+++ Material for the task

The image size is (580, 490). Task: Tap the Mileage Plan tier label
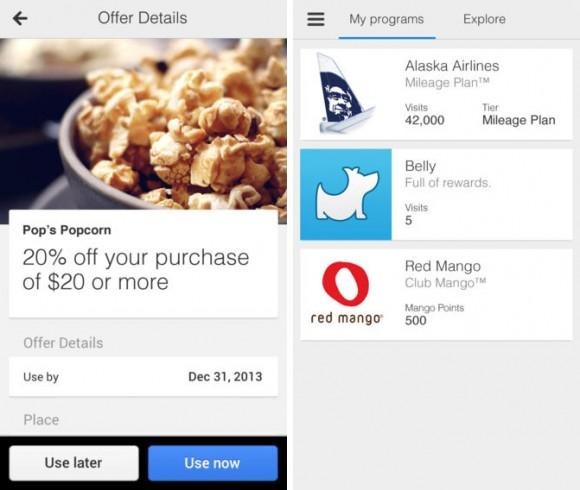pyautogui.click(x=519, y=120)
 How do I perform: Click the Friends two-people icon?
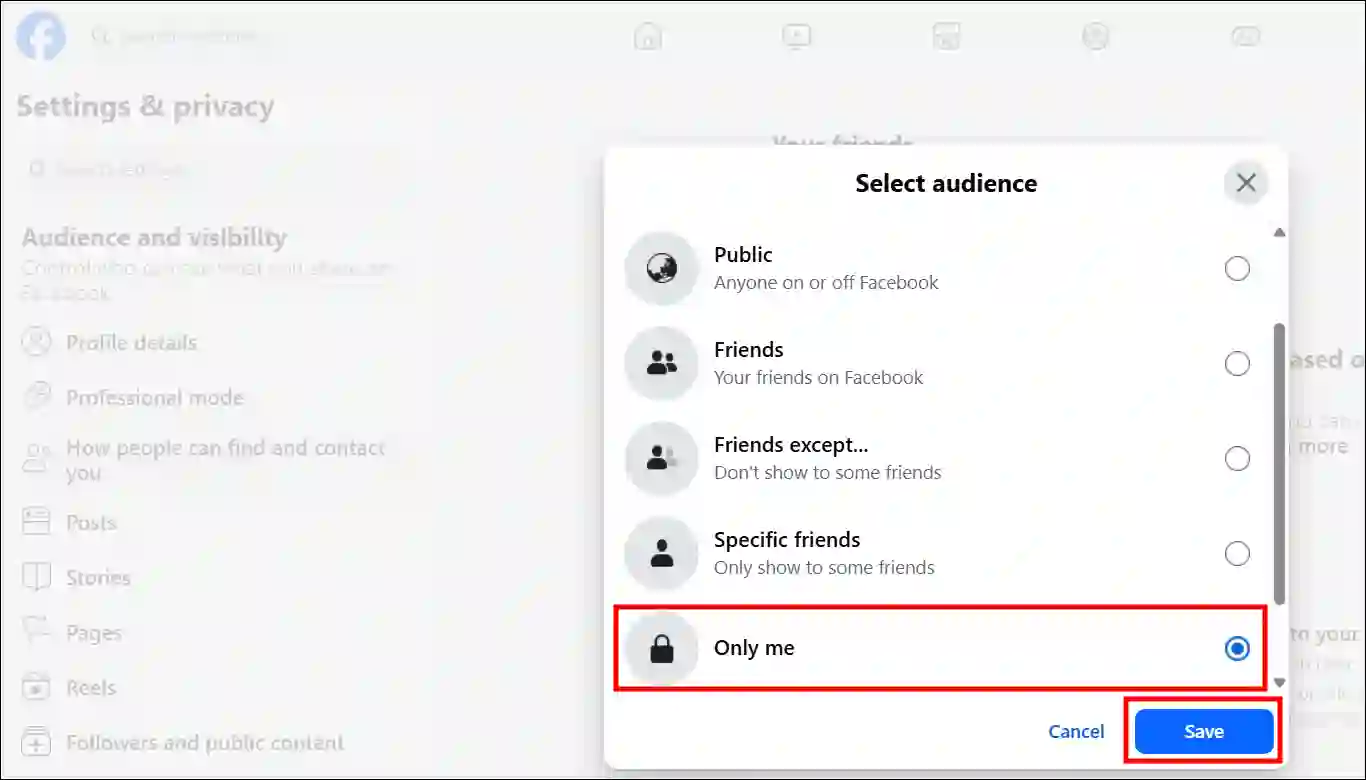661,364

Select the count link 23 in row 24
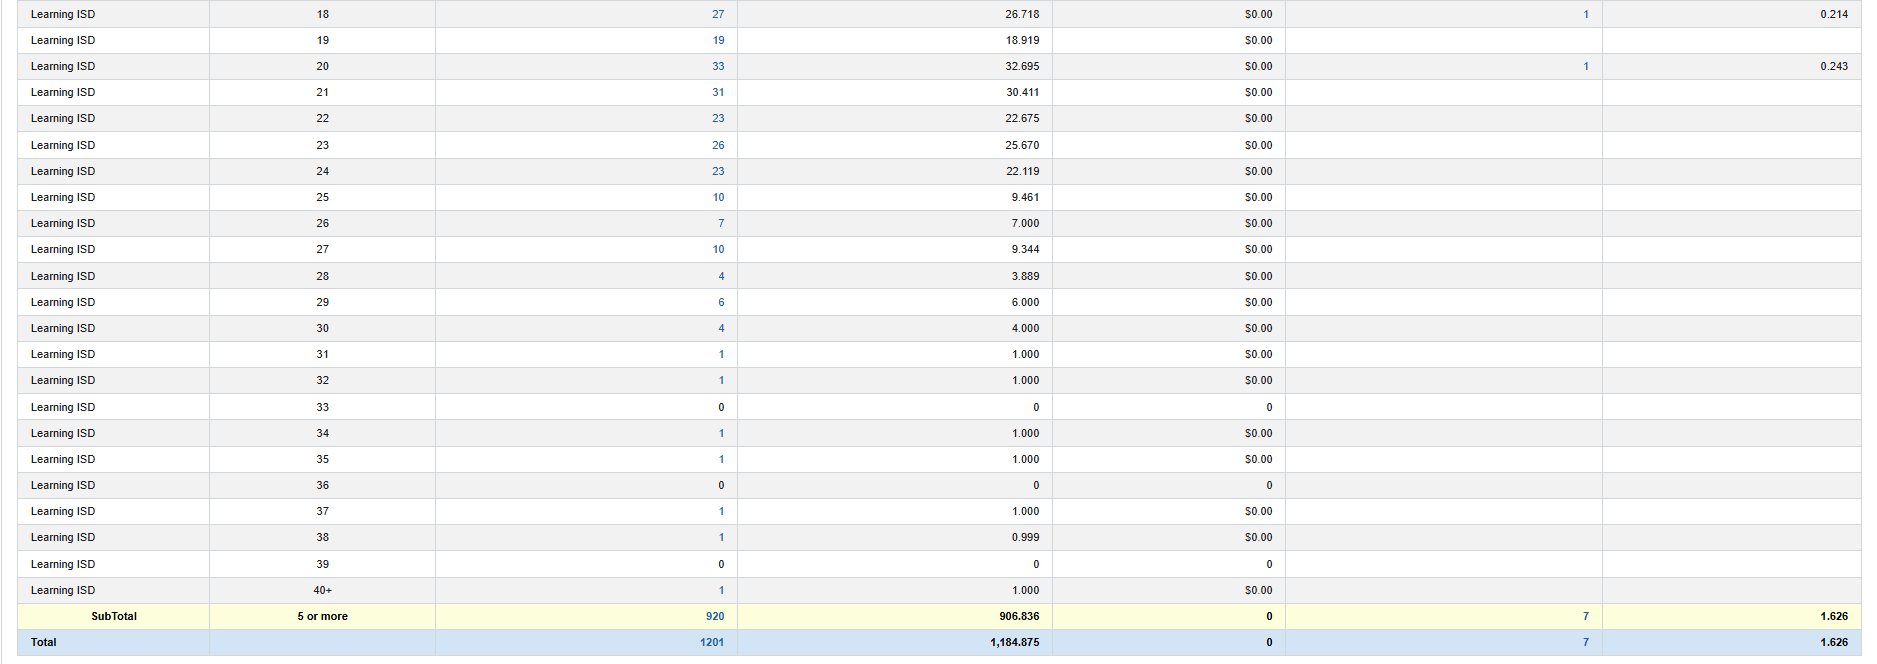[717, 171]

++++++

To do> Before printing the records again, strip out the pictures; change nothing else.

Reply>
The image size is (580, 490). Task: Tap the Mileage Plan tier label
pyautogui.click(x=519, y=120)
 How do I perform: Click the Friends two-people icon?
661,364

Select the count link 23 in row 24
[717, 171]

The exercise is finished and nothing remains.